Write out the lines below word for word, from the first one up to and including the line with "tap(34, 306)".

Rows of pointing data
■ ■ ■ ■ ■ ■ ■

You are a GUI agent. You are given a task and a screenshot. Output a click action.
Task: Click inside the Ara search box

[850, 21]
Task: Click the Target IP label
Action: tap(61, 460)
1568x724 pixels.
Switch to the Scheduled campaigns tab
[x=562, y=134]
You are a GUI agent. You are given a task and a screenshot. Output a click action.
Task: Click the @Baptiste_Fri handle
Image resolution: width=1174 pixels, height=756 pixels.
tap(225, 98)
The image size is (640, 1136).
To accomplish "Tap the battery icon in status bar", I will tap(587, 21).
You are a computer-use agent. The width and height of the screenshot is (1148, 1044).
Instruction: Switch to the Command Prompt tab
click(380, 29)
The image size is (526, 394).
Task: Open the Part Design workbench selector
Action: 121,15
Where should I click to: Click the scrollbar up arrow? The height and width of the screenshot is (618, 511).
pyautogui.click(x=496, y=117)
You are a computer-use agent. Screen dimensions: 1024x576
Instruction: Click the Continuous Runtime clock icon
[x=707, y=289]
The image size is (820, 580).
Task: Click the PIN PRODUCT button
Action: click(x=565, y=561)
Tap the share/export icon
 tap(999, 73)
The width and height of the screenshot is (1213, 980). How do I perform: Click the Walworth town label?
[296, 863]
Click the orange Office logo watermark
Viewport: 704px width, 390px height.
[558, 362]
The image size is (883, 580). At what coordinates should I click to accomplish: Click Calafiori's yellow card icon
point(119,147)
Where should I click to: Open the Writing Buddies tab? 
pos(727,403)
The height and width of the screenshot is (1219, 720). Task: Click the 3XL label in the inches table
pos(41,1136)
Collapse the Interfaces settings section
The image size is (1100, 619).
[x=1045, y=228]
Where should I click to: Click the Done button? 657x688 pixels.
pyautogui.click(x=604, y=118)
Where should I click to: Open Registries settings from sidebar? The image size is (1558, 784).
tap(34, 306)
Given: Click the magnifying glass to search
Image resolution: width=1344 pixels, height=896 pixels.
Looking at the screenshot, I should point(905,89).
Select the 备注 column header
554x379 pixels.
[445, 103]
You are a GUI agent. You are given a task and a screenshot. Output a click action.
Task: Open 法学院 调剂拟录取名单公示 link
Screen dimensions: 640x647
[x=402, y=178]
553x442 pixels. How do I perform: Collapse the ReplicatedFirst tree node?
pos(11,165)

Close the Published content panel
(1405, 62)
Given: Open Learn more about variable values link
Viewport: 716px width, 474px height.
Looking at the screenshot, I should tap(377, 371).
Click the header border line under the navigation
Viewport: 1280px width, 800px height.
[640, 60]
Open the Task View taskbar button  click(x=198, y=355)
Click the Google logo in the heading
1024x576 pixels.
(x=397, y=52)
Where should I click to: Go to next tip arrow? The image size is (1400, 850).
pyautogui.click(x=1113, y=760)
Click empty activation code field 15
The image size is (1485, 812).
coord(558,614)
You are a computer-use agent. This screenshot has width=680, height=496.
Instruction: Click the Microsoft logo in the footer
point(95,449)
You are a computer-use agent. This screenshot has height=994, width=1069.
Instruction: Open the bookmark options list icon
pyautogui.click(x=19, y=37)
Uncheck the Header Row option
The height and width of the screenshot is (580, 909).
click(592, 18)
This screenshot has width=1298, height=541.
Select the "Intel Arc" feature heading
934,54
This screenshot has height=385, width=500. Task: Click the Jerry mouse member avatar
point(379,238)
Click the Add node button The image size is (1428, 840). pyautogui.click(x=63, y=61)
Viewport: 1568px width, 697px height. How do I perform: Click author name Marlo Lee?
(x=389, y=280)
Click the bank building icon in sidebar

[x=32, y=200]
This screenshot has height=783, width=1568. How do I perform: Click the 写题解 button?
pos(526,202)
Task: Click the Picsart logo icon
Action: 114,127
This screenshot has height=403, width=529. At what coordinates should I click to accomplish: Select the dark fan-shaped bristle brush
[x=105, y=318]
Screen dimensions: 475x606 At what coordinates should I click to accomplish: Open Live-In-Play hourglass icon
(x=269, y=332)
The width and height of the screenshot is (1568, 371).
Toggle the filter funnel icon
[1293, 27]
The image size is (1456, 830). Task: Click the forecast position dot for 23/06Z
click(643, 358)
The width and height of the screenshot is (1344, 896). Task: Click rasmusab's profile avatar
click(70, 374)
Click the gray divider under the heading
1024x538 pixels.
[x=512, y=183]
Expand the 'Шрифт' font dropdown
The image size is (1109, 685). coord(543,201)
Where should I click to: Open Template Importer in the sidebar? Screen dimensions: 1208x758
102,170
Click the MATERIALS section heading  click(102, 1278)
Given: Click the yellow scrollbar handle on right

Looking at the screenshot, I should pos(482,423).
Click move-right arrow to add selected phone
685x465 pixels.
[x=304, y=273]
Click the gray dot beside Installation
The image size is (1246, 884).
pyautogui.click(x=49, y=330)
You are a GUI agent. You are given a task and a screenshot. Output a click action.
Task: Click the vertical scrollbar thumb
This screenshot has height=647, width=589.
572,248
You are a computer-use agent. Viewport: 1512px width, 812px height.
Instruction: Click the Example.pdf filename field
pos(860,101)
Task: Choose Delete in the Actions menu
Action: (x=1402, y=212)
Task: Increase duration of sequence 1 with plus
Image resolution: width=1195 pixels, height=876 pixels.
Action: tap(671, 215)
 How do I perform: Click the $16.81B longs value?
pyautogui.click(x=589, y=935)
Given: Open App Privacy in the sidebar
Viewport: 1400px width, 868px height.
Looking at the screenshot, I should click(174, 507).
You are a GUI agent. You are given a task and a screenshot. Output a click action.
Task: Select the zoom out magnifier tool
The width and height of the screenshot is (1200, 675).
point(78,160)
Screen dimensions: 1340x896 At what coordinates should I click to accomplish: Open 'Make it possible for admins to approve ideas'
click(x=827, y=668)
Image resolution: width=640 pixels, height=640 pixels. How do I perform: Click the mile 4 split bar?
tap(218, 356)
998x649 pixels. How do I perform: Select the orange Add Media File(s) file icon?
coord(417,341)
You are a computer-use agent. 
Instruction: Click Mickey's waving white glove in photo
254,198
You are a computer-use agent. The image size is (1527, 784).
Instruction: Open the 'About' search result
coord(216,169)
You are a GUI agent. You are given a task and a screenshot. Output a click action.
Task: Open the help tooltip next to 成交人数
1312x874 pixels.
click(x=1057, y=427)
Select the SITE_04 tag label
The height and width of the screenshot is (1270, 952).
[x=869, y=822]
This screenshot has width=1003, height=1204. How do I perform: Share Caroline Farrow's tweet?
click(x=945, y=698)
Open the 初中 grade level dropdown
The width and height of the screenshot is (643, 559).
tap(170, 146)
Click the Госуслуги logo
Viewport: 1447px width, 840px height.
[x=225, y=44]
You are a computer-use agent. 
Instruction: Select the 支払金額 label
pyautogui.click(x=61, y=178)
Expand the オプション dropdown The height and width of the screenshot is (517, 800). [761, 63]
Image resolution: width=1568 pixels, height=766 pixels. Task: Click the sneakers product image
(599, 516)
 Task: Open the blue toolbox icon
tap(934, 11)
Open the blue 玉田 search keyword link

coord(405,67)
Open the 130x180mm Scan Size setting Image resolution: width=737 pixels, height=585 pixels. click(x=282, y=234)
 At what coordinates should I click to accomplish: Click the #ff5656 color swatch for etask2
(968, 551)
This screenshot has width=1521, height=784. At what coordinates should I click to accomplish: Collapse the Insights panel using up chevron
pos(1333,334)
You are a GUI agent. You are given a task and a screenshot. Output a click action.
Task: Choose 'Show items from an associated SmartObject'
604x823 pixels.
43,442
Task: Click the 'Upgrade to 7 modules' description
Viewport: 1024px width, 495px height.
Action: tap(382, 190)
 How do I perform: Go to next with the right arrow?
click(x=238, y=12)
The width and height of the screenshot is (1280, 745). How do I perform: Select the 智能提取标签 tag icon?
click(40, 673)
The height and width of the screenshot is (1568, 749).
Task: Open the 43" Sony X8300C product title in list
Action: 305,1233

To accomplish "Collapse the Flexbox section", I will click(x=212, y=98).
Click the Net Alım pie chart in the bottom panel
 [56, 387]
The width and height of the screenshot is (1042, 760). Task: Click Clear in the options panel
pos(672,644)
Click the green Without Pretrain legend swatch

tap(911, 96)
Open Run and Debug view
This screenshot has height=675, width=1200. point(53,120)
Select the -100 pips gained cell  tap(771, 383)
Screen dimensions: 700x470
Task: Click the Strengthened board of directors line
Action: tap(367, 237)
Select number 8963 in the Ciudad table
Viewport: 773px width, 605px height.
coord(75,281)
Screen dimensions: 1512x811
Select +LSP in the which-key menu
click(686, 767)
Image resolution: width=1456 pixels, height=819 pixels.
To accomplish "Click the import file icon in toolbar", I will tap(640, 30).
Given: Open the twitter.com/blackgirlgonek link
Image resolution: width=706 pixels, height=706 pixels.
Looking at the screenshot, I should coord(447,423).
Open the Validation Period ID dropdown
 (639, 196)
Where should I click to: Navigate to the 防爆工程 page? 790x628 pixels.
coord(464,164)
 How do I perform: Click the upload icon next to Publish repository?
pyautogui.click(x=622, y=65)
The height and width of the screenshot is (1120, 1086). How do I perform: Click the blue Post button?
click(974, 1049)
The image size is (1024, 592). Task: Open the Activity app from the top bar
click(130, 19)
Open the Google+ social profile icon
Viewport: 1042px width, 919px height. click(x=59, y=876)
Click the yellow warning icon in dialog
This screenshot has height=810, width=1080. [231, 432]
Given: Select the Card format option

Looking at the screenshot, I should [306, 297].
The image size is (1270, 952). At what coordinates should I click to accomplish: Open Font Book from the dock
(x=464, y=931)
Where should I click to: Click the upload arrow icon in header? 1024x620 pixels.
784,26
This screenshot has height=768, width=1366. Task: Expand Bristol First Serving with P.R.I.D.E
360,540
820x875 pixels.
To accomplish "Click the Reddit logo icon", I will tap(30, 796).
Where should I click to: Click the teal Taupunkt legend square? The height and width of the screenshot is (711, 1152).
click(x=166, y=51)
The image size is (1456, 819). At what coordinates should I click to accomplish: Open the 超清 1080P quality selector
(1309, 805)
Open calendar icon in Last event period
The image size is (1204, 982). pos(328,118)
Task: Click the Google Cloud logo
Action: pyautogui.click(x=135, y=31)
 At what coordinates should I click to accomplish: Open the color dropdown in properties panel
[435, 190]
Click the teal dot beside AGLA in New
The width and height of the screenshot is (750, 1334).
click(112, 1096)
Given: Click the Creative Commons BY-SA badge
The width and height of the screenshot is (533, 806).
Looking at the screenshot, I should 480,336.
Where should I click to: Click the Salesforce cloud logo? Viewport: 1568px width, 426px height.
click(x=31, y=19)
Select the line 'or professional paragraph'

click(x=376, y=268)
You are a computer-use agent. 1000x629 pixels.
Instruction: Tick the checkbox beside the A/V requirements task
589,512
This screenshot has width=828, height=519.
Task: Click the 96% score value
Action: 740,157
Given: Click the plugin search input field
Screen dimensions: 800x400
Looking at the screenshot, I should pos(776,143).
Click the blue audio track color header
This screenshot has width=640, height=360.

■ ■ ■ ■ ■ ■ ■

**Solution**
You are a GUI agent. You are given a task and a screenshot. Output a click action.
Task: Click inside the Ara search box

[850, 21]
Task: Click the Target IP label
Action: tap(61, 460)
1568x724 pixels.
Switch to the Scheduled campaigns tab
[x=562, y=134]
You are a GUI agent. You are given a task and a screenshot. Output a click action.
Task: Click the @Baptiste_Fri handle
Image resolution: width=1174 pixels, height=756 pixels.
tap(225, 98)
The image size is (640, 1136).
To accomplish "Tap the battery icon in status bar", I will tap(587, 21).
You are a computer-use agent. The width and height of the screenshot is (1148, 1044).
Instruction: Switch to the Command Prompt tab
click(380, 29)
The image size is (526, 394).
Task: Open the Part Design workbench selector
Action: 121,15
Where should I click to: Click the scrollbar up arrow? The height and width of the screenshot is (618, 511).
pyautogui.click(x=496, y=117)
You are a computer-use agent. Screen dimensions: 1024x576
Instruction: Click the Continuous Runtime clock icon
[x=707, y=289]
The image size is (820, 580).
Task: Click the PIN PRODUCT button
Action: click(x=565, y=561)
Tap the share/export icon
 tap(999, 73)
The width and height of the screenshot is (1213, 980). How do I perform: Click the Walworth town label?
[296, 863]
Click the orange Office logo watermark
Viewport: 704px width, 390px height.
[558, 362]
The image size is (883, 580). At what coordinates should I click to accomplish: Click Calafiori's yellow card icon
point(119,147)
Where should I click to: Open the Writing Buddies tab? 
pos(727,403)
The height and width of the screenshot is (1219, 720). Task: Click the 3XL label in the inches table
pos(41,1136)
Collapse the Interfaces settings section
The image size is (1100, 619).
[x=1045, y=228]
Where should I click to: Click the Done button? 657x688 pixels.
pyautogui.click(x=604, y=118)
Where should I click to: Open Registries settings from sidebar? The image size is (1558, 784).
tap(34, 306)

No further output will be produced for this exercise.